No início do ano já é vista em festas e concede rápidas entrevistas à imprensa. Conhece o maracanã e alguns dos novos cantores que despontaram após sua partida, reencontra os velhos companheiros, enfim, retorna à vida. Participa ativamente do carnaval de 1955, quando é saudada pelo público como nunca tivesse se afastado. Esse banho de vitalidade, leva alguns de seus familiares e amigos a pedirem pelo seu retorno definitivo. Era difícil. Existiam vários compromissos já agendados nos EUA. Era preciso retornar à roda viva do show business.

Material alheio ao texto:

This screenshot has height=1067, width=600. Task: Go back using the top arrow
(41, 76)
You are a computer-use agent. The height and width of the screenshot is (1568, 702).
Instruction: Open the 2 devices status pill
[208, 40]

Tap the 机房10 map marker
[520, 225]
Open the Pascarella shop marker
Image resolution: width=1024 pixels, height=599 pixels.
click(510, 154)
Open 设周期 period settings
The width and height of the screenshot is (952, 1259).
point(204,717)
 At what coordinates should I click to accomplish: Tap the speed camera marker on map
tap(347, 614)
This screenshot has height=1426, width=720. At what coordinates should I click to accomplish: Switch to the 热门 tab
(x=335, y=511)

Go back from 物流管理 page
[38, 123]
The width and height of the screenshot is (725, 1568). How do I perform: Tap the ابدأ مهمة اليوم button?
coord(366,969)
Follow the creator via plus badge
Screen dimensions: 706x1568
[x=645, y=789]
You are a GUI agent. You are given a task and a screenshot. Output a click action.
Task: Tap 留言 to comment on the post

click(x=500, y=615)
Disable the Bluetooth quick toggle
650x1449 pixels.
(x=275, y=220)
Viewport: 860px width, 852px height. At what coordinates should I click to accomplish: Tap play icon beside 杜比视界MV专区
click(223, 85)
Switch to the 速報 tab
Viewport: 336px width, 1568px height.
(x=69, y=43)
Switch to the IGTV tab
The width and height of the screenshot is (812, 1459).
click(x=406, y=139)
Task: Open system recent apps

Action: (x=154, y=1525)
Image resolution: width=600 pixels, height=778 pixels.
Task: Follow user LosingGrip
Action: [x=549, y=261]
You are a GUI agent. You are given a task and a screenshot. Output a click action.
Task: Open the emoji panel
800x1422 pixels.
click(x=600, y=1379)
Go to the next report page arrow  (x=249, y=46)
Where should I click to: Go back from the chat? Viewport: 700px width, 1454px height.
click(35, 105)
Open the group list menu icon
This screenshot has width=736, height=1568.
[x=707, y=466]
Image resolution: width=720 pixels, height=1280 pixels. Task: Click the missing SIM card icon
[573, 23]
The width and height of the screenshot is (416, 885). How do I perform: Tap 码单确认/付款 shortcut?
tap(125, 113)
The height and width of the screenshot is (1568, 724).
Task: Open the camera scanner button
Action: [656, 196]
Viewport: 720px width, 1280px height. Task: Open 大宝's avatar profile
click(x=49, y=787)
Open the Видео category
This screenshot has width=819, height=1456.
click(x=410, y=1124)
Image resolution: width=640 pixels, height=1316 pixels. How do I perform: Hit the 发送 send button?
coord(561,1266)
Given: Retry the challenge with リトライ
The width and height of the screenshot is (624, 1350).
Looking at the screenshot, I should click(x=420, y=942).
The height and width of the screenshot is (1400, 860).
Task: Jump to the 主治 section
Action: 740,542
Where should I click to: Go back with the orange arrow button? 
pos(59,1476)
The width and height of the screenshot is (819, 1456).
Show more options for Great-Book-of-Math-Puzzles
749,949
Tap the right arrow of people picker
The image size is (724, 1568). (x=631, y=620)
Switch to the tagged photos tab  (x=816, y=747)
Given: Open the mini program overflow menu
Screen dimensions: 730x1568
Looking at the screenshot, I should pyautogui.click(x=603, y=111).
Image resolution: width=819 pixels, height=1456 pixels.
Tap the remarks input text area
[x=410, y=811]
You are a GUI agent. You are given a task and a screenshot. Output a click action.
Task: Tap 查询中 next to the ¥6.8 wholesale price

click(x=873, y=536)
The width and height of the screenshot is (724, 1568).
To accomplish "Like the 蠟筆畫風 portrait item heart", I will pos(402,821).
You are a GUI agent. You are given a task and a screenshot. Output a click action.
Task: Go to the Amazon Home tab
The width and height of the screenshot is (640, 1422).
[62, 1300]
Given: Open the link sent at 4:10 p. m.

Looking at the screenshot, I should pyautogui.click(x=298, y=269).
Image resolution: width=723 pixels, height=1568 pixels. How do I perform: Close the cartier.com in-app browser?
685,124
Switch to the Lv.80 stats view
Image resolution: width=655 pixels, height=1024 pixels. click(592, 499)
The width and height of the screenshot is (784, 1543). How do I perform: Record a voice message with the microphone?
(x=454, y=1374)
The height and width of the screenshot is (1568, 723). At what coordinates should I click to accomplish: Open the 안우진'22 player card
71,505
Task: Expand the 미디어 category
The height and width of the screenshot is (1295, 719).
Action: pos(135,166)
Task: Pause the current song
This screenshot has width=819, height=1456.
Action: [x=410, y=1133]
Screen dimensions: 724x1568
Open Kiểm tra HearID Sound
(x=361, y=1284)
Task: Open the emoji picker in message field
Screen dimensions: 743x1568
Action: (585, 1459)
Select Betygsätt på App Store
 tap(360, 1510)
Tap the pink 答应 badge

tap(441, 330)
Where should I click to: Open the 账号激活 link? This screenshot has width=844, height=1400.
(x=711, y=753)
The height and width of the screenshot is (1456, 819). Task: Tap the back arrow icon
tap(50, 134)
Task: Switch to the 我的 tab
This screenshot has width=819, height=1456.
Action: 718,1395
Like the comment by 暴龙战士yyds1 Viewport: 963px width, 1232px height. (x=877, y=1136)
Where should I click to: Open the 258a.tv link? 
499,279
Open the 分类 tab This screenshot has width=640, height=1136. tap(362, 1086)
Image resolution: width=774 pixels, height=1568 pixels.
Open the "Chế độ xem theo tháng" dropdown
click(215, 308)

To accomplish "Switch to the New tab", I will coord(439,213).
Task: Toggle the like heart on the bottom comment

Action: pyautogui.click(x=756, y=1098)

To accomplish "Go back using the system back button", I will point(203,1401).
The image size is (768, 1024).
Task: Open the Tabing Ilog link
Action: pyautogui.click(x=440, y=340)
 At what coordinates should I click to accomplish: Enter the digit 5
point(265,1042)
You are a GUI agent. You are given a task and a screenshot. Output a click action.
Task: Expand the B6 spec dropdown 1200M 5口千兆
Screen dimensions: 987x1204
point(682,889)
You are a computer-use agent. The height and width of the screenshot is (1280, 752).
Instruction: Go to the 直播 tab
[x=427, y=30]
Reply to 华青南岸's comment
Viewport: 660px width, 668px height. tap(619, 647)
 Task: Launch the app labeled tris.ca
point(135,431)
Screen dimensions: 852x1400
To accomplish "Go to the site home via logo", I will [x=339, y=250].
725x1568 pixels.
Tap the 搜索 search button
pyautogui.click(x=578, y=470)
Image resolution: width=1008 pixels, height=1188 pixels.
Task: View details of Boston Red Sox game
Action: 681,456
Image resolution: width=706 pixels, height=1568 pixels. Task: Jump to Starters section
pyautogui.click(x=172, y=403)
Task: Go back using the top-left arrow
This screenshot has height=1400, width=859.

Além desses compromissos, havia ainda um pequeno detalhe que poderia vir a ser o renascimento profissional de Carmen Miranda. Nos anos 50, a televisão rapidamente se popularizava. Velhos astros do cinema, já sem espaço nos estúdios, migravam para a nova mídia com grande sucesso. A personalidade exuberante de Carmen parecia talhada à perfeição para o revolucionário veículo. A migração de sua carreira para a telinha parecia um caminho natural.
Infelizmente o que parecia ser o seu novo palco, foi testemunha do seu canto do cisne. Em 4 de agosto de 1955, uma sexta feira, Carmen gravava ao lado do anfitrião, uma participação especial no Jimmy Durante Show, transmitido pela NBC. Em meio a uma dança com o apresentador , Carmen para e cai. A orquestra interrompe a música, Carmen leva mão ao peito e reclama de falta de ar. A gravação logo recomeça, se encerrando com Carmen saindo por uma porta. Seria sua última imagem viva. Naquela madrugada, a cantora morreria em sua casa. Foi encontrada caída em seu quarto, segurando um espelho quebrado.
Seria enterrada uma semana depois, no cemitério São João Batista, no Rio de Janeiro. Em uma das maiores manifestações populares da história da cidade.